The Government is being applauded for including a wide range of people in its district health board re-vamp.
It has made 76 new appointments to DHBs to help strengthen their leadership.
"Nine years of underfunding and neglect has taken its toll - with rundown hospitals, workforces that have been stretched too thinly and worsening DHB deficits since 2013," Health Minister David Clark said.
"It will take time to rebuild our public health service. DHB chairs and boards are at the heart of this work. DHB board governance is not an easy job. It requires leadership, focus, a strong skillset and a commitment to delivering high quality care for all New Zealanders."
Among the 76 appointees are 13 new chairs. Almost half of the new appointments - 37 - are women, and there are now four Māori board chairs - in 2016 there were none.

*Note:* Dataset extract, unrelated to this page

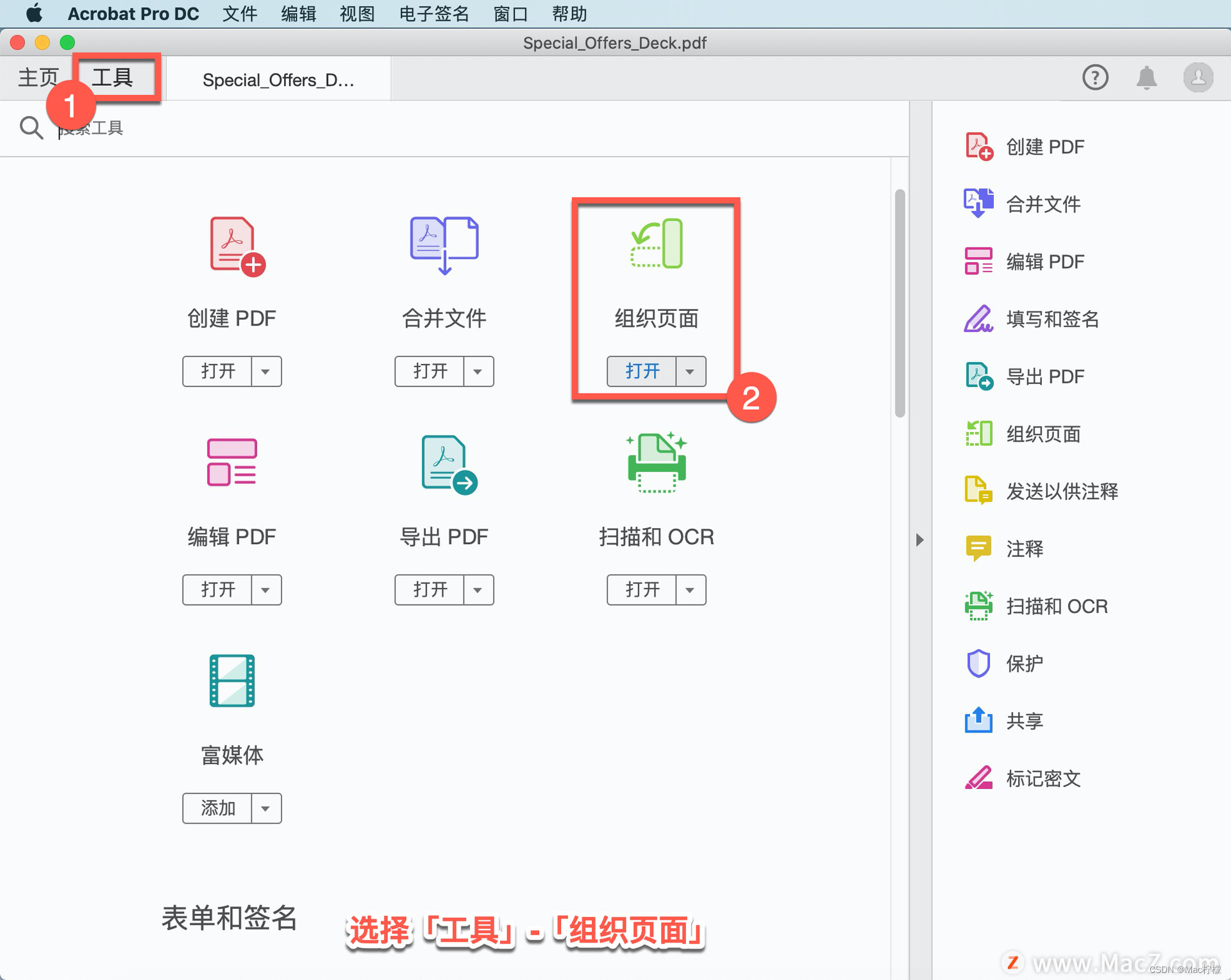Expand dropdown arrow beside Organize Pages open button
This screenshot has width=1231, height=980.
(690, 372)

Association of Salaried Medical Specialists spokesperson Ian Powell says it is a step forward.
"It's good to see that there's a diversity - increasing number of women as chairs and deputies, and similarly Māori ."
Powell says it is needed now.
"The Minister of Health has neglected that, and we're hoping that these new board chairs will fill the vacuum and provide leadership to sharply focus on addressing the shortage of hospital specialists in our public hospitals."
But Powell says without resolving worker shortages in hospitals, not much will change.
"It's going to require a lot more. Until we resolve our workforce shortages in our public hospitals, we're not even going to get off the ground."
National has criticised the new appointments as a "sham", saying there's now no one from Napier on the Hawke's Bay DHB.
"Napier is a city of almost 70,000 people and had three representatives on the previous DHB," said local MP Lawrence Yule.
"Despite there being 11 members on the Hawke's Bay DHB, four of which are appointed by the minister, there will be no representative for Napier."
He said it's more evidence the Government is ignoring rural regions.